Data records:
....................
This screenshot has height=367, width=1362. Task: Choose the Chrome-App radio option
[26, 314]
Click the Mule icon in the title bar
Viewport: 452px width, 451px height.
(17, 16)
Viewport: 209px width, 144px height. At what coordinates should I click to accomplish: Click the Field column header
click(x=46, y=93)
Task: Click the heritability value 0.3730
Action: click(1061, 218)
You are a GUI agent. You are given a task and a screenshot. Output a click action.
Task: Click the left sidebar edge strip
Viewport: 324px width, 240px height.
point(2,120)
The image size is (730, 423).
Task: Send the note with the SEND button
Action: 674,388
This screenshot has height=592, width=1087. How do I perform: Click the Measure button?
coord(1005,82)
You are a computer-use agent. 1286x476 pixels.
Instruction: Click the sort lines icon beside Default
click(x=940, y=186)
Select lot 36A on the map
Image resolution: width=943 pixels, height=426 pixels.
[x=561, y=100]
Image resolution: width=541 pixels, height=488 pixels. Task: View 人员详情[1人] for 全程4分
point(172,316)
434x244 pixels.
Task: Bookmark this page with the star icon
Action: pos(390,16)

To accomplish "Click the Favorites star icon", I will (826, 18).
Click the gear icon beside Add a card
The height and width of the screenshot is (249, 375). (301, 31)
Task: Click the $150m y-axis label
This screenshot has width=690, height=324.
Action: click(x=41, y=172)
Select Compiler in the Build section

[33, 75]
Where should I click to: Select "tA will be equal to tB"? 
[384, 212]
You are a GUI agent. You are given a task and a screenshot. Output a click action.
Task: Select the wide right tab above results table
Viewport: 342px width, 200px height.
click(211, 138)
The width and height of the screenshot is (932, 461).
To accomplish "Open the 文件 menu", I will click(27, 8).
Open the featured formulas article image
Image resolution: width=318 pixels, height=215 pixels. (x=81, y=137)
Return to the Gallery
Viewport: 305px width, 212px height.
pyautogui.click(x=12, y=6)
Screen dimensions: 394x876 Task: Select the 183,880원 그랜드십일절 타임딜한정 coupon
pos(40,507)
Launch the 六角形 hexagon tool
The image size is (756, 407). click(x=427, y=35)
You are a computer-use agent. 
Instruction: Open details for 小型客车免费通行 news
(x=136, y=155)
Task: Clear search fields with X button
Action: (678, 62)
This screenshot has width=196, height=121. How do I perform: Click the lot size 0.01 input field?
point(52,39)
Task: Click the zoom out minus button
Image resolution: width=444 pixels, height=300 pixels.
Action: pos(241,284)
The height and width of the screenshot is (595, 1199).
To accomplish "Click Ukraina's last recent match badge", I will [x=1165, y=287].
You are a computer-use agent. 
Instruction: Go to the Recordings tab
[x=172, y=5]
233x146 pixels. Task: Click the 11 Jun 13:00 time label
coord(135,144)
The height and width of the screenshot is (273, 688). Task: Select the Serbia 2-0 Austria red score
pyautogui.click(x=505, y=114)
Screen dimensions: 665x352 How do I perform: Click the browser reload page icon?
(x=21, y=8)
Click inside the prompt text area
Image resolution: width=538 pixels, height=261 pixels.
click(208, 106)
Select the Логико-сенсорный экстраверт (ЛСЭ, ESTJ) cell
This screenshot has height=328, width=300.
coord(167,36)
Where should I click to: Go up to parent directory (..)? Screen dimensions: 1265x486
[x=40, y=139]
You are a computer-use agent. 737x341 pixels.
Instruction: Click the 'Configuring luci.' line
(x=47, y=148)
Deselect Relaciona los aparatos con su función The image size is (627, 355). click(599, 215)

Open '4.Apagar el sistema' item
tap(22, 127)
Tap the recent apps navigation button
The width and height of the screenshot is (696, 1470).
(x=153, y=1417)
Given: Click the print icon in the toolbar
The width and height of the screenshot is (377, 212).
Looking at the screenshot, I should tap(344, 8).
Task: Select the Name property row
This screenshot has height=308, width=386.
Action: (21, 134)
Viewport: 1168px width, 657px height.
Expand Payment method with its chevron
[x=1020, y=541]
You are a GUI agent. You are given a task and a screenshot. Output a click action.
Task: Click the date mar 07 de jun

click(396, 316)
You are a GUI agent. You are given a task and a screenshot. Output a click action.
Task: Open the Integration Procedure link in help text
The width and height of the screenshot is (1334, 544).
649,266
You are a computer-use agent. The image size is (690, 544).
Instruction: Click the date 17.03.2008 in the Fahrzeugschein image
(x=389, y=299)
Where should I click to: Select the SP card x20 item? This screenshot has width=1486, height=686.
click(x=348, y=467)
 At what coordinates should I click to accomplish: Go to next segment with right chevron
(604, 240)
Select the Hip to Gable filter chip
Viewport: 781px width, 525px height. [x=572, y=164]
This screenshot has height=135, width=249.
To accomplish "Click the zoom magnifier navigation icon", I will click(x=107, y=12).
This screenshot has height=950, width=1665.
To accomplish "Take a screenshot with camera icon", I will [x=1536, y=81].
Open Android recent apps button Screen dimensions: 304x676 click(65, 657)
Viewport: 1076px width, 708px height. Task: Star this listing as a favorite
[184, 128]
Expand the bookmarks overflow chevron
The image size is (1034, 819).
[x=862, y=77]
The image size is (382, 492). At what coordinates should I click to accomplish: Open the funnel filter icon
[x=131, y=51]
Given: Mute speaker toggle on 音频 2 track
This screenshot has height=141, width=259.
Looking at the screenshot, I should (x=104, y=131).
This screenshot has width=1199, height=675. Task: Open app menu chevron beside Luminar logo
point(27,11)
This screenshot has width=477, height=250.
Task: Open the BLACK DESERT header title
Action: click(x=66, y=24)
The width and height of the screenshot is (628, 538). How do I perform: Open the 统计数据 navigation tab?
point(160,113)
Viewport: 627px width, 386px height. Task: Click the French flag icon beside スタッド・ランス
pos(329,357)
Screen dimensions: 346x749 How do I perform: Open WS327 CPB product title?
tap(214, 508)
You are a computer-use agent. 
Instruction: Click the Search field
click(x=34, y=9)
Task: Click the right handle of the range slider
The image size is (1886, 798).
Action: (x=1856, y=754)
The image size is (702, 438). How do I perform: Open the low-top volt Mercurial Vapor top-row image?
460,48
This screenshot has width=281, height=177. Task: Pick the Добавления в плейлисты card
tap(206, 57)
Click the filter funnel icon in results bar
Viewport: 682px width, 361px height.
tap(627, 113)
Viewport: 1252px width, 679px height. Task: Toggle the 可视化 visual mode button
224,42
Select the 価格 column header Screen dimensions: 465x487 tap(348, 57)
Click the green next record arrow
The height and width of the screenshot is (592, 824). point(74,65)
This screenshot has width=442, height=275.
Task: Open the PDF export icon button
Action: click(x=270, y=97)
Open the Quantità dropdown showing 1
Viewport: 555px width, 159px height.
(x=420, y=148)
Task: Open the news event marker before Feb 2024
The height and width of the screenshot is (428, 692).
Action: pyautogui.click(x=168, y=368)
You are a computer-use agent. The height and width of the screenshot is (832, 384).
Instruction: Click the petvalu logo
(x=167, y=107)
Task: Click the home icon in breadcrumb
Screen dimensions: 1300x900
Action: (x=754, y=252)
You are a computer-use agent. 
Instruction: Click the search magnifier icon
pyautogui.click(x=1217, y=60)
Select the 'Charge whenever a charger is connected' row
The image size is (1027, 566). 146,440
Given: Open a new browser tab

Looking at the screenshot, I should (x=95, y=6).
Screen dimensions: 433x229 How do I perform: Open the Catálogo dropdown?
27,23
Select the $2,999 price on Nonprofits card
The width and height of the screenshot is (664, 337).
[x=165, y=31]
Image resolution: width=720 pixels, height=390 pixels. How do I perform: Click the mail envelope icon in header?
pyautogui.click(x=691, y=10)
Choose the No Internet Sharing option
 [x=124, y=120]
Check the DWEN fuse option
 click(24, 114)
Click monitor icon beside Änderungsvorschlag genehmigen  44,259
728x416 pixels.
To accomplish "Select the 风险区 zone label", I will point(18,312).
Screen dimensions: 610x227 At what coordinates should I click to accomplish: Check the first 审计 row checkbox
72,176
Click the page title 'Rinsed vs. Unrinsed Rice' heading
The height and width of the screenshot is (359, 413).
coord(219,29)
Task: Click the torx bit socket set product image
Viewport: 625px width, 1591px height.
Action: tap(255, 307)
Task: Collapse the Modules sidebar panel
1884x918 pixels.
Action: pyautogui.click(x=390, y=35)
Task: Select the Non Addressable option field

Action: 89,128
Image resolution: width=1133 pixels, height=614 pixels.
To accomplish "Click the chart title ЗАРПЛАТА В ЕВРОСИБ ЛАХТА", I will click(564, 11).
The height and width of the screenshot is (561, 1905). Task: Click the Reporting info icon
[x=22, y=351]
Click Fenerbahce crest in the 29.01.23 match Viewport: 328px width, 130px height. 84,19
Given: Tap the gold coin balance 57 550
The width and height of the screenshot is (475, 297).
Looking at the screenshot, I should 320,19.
....................
Exercise details:
Please filter the entries above down to the lines holding "sidebar" and copy them.

Exercise solution:
Task: Click the left sidebar edge strip
Task: Collapse the Modules sidebar panel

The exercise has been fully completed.